Remember playing the game of Sleuth as a child? It's even more fun to spend an evening at the Ramon Theater questioning suspects and sleuthing a murder mystery with your table mates.
Tickets are $20 and Coffee and Desserts are included with each ticket. Guests are welcome to bring snacks or beverages of choice.
He was called Evil-Eyed Emil. When he looked at people with his infamous right eye, so the story went, bad things invariably happened. Townspeople cringed and covered their faces as Emil came near, not daring to look directly into his ominous orb.
And, as he was being driven out of Reaper Junction on Halloween night exactly 100 years ago, Emil vowed to return one day to wreak his vengeance on the mob and its progeny for the way he had been so rudely tossed out.
That cryptic curse was all but forgotten by today's generation of Reapers who laughed at such nonsense. But the laughter has stopped. For last night, shockingly and unexpectedly, a local resident staggered into the town square and announced that Emil had been sighted in the woods and, true to his century-old proclamation, someone had been the victim of Emil's anger.
The deceased was Grimsby Graves, the patriarch of a family whose ancestors had helped found Reaper Junction in 1770. The Graves' seemed to have had their fingers in every pie that was ever baked in Reaper Junction. The history books say that it was, in fact, the Graves brothers who had led the torch-lit mob that oversaw Emil's abrupt exit into the stormy night.
So, how then can justice be done? How can someone who is already dead be brought to trial? And, can the court truly find a jury of his peers? Or, will the explanation be less scintillating and more sinister?
IT IS OCTOBER, 1936
The European continent is poised to either create a legacy of political order or unravel a system of post-World War checks and balances. It has been nearly four months since the Italian Duce, Benito Mussolini, ordered his troops into Abyssinia. Two weeks later, civil war broke out in Spain and Generalissimo Franco called up Adolph Hitler and his Nazi legions to aid the rebel troops.
Even today, the German Luftwaffe is practicing a new type of warfare called blitzkrieg because of the lightning fast speed which it takes place. Less than a week ago, Il Duce's son-in-law, Count Ciano, concluded the talks with Hitler that created the Berlin-Rome axis of power. In England, King Edward VIII's coronation is being planned for early next year. His affair with American divorcee Wallis Warfield Simpson is well-hidden from the public as the British press has agreed to publish nothing about the relationship to avoid a scandal.
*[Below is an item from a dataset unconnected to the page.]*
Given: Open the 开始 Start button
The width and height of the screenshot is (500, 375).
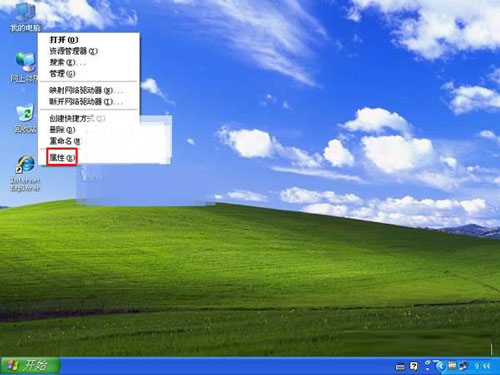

And, at the English country estate, Conifers, Sir Hugo Smythe Armbruster's 70th party took place last night. Sir Hugo had been knighted after The Great War for his contributions to the war effort. His brilliant sense of both history and propriety established him as an able publisher whose newspaper, The Daily Truth, kept the citizenry informed of what was happening at the front.
The assembled guests celebrated the event with enough food and drink to choke the proverbial horse. But, it seems, the horse may have fought back. This morning, Sir Hugo was found dead in the stables. Although the death was at first viewed to be accidental, Scotland Yard took little time in declaring that, indeed, evidence pointed toward murder.
The old gentleman had been a cat fancier, priding himself in the rare breeds that freely roam the grounds of Conifers. It was said that he preferred cats to humans. He had even threatened to leave his vast fortune to The Royal Feline Society rather than have his millions squandered by "fools and scoundrels." One could only imagine what surprises would unfold when the will is read.